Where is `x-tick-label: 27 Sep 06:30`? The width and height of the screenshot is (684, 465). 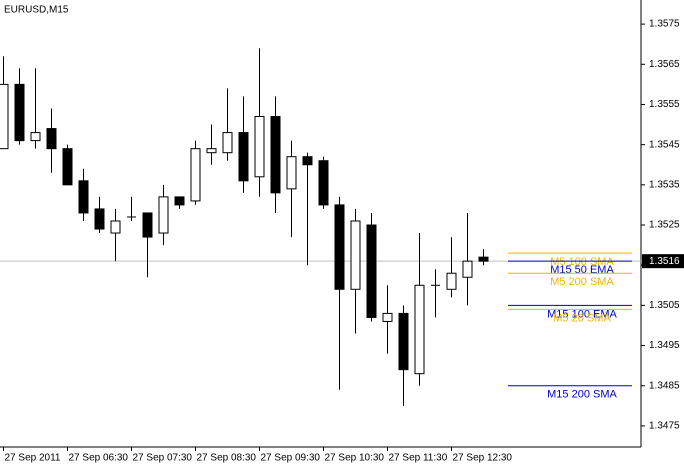
x-tick-label: 27 Sep 06:30 is located at coordinates (99, 458).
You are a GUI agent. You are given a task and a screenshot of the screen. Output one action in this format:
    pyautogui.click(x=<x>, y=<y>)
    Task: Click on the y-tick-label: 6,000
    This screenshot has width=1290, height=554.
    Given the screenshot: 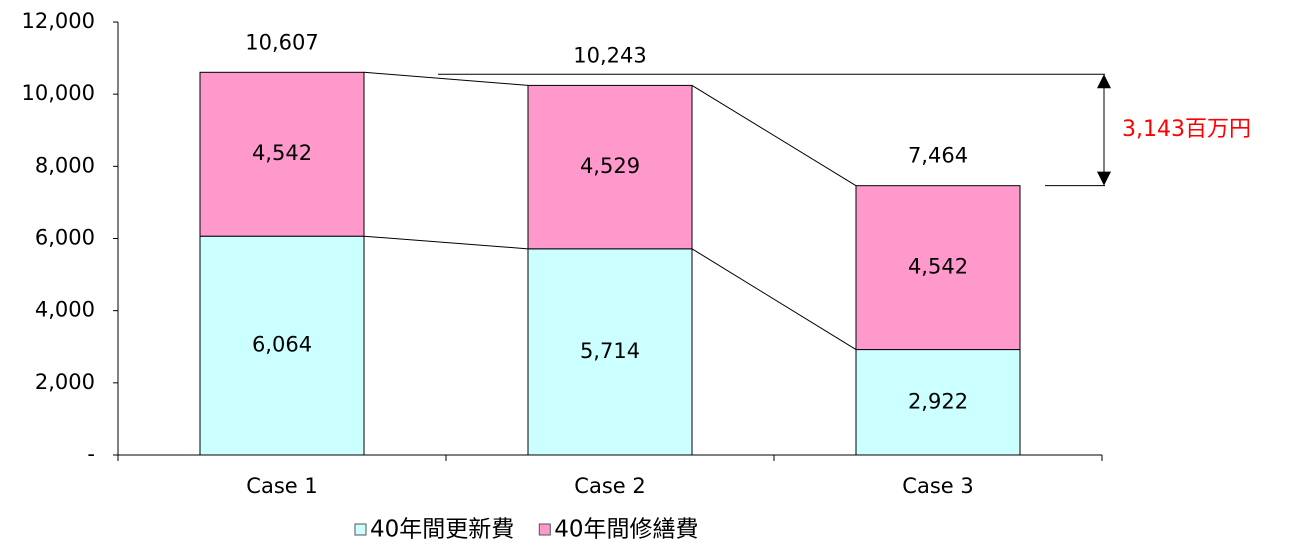 What is the action you would take?
    pyautogui.click(x=65, y=238)
    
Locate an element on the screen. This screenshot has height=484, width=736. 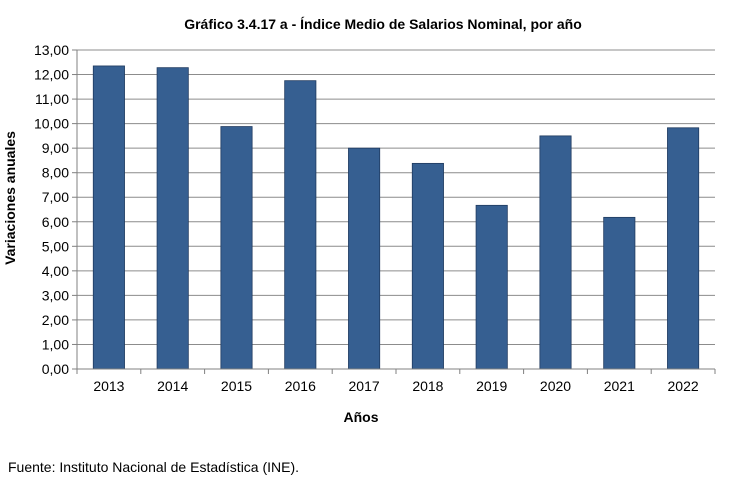
x-tick-label: 2018 is located at coordinates (428, 386).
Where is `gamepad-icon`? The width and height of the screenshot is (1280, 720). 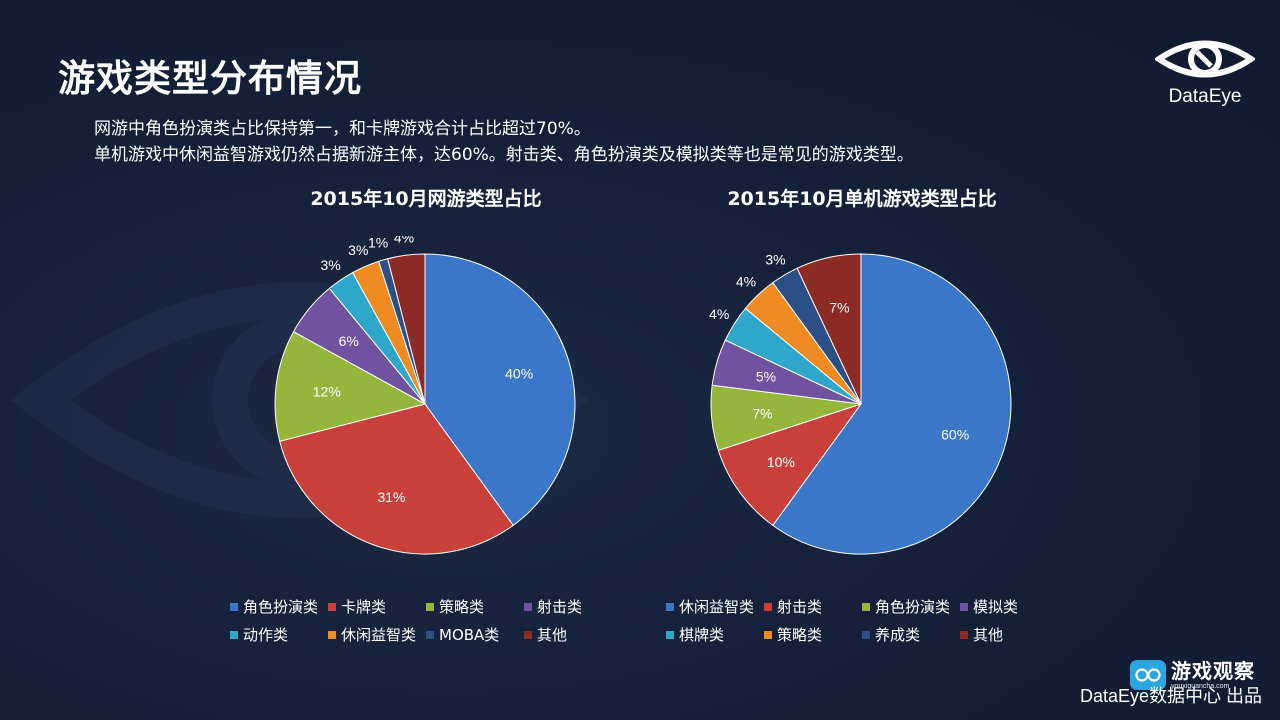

Assignment:
Copy the lines of the data above, starting at the line that contains "Locate an element" and ending at the end of the data, both ends included. Leave the pictures out of your copy.

Exercise solution:
Locate an element on the screen. This screenshot has height=484, width=736. 
x-tick-label: 2018 is located at coordinates (428, 386).
Where is `gamepad-icon`? The width and height of the screenshot is (1280, 720). 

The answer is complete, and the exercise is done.